> **Required work**
Return, word for word, the records from their first line through the line containing "center [300, 162].", including both of those lines.

> **Records provided**
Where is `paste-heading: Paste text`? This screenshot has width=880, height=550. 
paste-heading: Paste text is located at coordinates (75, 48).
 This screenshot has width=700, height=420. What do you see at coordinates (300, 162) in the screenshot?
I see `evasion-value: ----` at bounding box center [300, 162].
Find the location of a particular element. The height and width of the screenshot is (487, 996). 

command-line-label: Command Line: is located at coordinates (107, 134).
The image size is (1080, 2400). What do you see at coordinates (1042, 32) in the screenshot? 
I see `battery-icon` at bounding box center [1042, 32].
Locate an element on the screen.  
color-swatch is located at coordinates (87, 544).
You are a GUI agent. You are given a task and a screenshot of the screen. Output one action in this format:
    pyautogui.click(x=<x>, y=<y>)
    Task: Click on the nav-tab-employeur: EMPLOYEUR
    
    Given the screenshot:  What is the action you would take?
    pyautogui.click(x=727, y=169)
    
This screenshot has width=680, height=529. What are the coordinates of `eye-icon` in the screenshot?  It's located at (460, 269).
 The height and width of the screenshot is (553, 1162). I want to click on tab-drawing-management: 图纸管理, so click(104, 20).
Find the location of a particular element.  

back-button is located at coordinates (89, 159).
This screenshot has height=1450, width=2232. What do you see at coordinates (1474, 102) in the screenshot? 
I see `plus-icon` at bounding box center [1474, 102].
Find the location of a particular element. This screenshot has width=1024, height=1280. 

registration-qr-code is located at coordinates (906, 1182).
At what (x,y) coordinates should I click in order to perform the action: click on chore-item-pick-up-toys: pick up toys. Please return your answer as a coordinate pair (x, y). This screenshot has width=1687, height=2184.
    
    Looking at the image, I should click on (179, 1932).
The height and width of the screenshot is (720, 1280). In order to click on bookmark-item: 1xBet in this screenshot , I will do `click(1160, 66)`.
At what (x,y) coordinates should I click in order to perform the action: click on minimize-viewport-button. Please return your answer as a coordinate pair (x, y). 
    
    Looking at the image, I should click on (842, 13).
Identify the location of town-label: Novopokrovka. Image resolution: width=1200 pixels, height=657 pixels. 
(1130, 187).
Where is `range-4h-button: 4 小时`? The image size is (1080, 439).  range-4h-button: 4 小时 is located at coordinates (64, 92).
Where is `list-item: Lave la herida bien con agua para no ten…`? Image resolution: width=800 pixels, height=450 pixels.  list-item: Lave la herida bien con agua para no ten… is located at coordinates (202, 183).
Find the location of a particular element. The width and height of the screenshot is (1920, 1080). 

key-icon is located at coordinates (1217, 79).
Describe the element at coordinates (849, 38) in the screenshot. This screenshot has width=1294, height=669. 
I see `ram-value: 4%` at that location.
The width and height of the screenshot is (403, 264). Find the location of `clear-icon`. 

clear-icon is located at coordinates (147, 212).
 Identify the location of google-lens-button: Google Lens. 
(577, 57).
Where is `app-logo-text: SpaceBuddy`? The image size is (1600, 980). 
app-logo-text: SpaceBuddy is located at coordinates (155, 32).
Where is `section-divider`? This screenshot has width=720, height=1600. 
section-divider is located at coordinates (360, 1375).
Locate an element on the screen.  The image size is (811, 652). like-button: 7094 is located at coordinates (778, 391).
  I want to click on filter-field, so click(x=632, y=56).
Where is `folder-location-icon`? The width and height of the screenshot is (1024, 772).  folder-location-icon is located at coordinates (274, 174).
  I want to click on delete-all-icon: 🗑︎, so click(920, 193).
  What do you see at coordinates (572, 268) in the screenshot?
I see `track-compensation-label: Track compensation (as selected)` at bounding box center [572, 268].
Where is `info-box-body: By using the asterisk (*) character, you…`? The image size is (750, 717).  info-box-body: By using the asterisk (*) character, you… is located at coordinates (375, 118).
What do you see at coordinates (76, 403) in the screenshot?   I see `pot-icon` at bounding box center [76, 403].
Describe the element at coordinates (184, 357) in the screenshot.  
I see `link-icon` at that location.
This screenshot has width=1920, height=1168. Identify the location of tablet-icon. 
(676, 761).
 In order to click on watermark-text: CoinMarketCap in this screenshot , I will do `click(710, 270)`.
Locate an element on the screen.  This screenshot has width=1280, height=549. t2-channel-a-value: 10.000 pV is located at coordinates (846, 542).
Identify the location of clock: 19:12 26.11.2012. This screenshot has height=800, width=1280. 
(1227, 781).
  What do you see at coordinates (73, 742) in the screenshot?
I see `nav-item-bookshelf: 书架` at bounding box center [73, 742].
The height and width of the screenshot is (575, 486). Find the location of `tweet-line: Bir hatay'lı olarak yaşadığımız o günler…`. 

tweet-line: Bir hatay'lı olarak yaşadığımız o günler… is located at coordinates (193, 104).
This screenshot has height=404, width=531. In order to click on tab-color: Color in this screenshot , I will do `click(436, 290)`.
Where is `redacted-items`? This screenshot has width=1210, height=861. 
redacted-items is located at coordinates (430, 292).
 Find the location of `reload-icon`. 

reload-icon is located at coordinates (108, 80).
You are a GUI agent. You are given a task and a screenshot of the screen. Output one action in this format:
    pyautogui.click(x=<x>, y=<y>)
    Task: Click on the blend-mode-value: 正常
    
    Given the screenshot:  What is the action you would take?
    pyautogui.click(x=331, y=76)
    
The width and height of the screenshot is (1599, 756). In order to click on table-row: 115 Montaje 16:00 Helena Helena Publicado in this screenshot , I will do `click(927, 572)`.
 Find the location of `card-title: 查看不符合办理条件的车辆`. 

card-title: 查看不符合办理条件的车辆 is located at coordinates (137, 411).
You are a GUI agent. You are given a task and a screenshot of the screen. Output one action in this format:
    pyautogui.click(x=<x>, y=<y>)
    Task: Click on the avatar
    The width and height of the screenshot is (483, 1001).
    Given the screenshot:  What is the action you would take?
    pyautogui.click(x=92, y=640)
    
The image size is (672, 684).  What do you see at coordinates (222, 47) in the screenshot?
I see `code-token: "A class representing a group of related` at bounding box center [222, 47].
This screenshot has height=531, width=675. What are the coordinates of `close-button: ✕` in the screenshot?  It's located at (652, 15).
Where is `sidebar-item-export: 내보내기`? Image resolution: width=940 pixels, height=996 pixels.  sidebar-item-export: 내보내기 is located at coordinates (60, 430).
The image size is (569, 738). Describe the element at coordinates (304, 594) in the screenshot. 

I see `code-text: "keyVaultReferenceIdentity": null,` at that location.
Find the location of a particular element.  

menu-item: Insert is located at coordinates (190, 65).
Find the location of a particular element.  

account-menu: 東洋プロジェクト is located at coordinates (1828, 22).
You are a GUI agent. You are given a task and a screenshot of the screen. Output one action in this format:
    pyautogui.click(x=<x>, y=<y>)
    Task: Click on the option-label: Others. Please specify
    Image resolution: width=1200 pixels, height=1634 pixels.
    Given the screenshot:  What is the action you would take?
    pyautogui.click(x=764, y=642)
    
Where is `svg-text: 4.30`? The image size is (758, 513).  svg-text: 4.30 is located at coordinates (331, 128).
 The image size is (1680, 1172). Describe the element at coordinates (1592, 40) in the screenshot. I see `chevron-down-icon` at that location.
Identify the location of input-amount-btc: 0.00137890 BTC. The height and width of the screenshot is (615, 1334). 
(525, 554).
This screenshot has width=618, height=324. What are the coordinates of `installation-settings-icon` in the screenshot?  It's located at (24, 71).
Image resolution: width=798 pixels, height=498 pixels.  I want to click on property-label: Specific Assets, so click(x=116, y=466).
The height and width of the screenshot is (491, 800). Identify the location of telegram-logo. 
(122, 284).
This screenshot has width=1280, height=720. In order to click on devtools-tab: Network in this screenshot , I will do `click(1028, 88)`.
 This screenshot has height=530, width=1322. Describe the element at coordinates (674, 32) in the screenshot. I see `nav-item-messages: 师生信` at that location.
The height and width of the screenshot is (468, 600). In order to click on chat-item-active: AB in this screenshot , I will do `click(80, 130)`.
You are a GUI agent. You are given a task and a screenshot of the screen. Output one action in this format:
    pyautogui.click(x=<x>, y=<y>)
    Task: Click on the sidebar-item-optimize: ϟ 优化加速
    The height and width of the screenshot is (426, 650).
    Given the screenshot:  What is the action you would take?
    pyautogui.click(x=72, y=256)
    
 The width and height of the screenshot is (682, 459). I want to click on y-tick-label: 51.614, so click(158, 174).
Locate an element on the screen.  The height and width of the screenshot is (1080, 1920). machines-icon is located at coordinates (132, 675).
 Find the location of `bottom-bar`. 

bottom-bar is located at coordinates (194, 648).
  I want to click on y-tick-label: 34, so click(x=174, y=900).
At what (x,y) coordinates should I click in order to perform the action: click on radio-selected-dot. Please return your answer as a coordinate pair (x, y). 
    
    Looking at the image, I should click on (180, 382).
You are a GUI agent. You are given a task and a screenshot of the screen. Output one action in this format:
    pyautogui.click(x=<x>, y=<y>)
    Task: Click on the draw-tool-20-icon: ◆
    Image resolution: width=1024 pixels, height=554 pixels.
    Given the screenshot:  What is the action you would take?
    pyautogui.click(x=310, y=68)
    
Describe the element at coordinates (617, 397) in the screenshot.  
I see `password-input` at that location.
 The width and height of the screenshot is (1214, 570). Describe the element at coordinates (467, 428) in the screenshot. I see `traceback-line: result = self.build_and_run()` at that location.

> **The answer**
Where is `paste-heading: Paste text`? This screenshot has width=880, height=550. 
paste-heading: Paste text is located at coordinates (75, 48).
 This screenshot has width=700, height=420. What do you see at coordinates (300, 162) in the screenshot?
I see `evasion-value: ----` at bounding box center [300, 162].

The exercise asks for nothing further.